▸ **Verilen metin**
▬▬▬▬▬▬

Motorlar gürültü yapıyor, kum sarmallar halinde uçuyor, su damlacıkları sıçrıyor… Bu sırada BMW vahşi bir kararlılıkla tepeye tırmanıyor, VW'yi ve Jeep'i aşağı yuvarlıyor. Pardon, yanlış film!

Yanlış anlamayın, Grand Cherokee, Touareg ve X5'in arazide başarısız olduklarını söylemiyoruz. Demek istediğimiz, bu üçlünün pek araziye çıkmadıkları. Çünkü onların doğal yaşam alanları şehirler. Karşılaştırmamızdaki ana sorumuzsa, günlük yaşamda en iyisinin hangisi olduğu. Elit üst sınıf SUV'un Avrupa'daki mucidi X5'in üçüncü kuşağı mı? Yoksa dünyanın en fazla satılan arazi araçlarından biri olan, özgün karakterli Grand Cherokee mi? Ya da küçük bir makyajla birlikte birçok konuda iyileştirilen Touareg mi?

Genel özellikler

Dürüst olmak gerekirse, hiç kimsenin bu SUV'lara gerçekten ihtiyacı yok: 4,80 m'den fazla olan uzunlukları ve 2 m'ye varan genişlikleriyle şehir şartlarında kesinlikle kıvrak değiller, uzun yol konforunda sedanlardan gerideler ve asfalt dışına çıktıklarında gerçek arazi araçlarıyla başa çıkamıyorlar. Bunlar kesinlikle iyi argümanlar değil. Diğer taraftan ise büyük SUV'lar birçok şey sunuyor ve günümüze uyuyorlar. Örneğin yüksek oturma pozisyonları sürücülere görüş rahatlığı sağlıyor, uzun yolda gayet iyi bir konfor sunuyor, başarılı izolasyonları sayesinde iç mekanları yüksek hızlarda bile sessiz kalıyor ve sonsuzmuş gibi hissettiren iç genişlikler (en azından VW ve BMW için durum böyle, Jeep ise bir tık daha küçük kalıyor) sunuyorlar. Ayrıca standart 4×4 sistemleri sayesinde, asfalt dışına çıkıldığında normal otomobillerin yolda kalacağı yerlerde ilerlemeye devam edebiliyorlar. Üçlünün bir ortak yeteneği de var: 3.500 kg'a varan römork kapasiteleri.

Sürüş özellikleri

Üçlünün sürüş özellikleri en azından dizaynları kadar farklı. Önce BMW ile başlayalım. Geleneksel olarak BMW sportif karakterli otomobiller sunuyor ve X5 de buna bir istisna değil. Virajları kıvrak bir şekilde alırken, 2.2 tonluk bir dev olduğunu unutturuyor. Canlı karakterli 6 silindirli motor da bu karaktere çok iyi uyuyor: Sadece en iyi performans değerlerini sunmakla kalmıyor, boğuk sesiyle beğeni de topluyor. Ancak BMW diğer türlü de davranabiliyor: Konfor modunda süspansiyon, kaba zemin bozukluklarını başarıyla emiyor. Ancak güçlü karoser sallantıları hassas mideliler için sorun olabilir. X5'in iç mekanı da yüksek konforuyla uyumlu. Çok iyi bir işçilikle hazırlanmış yüksek kaliteli plastik yüzeyler ve hoş bir koku yayan deri koltuklar harika.

▬▬▬▬▬▬

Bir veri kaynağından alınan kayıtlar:

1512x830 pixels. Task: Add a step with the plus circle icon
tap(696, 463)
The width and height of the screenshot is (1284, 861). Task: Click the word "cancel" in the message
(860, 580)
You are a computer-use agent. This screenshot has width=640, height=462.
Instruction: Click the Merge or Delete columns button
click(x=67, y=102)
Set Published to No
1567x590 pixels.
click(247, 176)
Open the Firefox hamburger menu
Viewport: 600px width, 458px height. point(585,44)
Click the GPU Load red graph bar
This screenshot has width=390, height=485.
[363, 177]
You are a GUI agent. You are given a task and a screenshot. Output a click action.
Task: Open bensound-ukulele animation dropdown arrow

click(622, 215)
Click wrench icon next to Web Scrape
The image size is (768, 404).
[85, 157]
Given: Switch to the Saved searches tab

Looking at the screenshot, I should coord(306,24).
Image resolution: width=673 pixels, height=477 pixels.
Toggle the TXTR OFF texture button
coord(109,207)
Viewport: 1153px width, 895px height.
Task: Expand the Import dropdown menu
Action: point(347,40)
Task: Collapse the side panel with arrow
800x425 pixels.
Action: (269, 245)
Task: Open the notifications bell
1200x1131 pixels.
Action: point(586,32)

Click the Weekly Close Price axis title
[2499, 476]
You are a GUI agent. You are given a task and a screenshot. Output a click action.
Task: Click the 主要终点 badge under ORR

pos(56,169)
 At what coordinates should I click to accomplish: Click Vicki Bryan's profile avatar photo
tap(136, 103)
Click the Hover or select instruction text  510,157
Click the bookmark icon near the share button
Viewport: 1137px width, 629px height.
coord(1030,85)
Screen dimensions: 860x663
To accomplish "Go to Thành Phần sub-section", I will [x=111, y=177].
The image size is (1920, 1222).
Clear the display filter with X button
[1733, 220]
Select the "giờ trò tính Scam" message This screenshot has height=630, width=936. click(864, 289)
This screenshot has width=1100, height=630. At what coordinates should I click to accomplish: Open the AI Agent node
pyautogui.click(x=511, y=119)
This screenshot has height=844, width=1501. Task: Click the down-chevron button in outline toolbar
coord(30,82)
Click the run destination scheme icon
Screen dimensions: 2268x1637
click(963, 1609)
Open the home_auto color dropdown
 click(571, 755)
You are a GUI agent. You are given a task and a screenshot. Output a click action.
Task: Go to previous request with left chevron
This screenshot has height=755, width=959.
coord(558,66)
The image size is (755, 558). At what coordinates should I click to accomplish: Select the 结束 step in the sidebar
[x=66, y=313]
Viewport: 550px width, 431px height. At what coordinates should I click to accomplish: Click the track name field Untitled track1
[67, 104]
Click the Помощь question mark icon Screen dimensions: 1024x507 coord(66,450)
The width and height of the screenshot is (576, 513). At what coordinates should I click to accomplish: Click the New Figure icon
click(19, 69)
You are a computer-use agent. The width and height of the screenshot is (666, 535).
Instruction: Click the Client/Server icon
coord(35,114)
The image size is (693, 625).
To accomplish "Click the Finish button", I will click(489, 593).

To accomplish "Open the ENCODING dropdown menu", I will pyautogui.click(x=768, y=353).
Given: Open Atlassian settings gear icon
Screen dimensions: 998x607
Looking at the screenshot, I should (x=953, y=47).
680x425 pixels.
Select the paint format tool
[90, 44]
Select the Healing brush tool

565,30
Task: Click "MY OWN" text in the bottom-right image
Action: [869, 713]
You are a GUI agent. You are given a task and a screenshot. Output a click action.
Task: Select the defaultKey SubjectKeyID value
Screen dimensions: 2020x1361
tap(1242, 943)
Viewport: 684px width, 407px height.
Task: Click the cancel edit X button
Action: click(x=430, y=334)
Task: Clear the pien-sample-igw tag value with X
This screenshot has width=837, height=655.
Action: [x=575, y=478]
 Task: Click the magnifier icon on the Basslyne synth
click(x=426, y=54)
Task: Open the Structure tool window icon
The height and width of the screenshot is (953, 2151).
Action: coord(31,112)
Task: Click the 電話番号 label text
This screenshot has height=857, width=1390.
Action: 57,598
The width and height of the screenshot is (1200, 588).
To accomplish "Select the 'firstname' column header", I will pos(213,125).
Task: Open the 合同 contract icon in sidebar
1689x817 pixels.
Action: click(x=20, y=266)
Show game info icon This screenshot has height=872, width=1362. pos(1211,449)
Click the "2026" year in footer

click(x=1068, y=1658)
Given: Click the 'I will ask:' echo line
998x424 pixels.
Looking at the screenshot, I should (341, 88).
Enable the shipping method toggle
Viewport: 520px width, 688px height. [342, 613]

▬▬▬▬▬▬

▸ **Yazılı görev 1**
SUV karşılaştırması metnine göre bu büyük SUV'ların iç mekanı yüksek hızlarda bile neden sessiz kalıyor? Bir ya da iki cümleyle açıklayın.
▸ **Yazılı görev 2**
SUV karşılaştırması metninde üç aracın ortak yeteneği olarak hangi özellik gösteriliyor?

▸ **Tamamlanmış yanıt 1**
Metne göre bu SUV'ların iç mekanı, başarılı izolasyonları sayesinde yüksek hızlarda bile sessiz kalıyor.

▸ **Tamamlanmış yanıt 2**
3.500 kg'a varan römork kapasiteleri.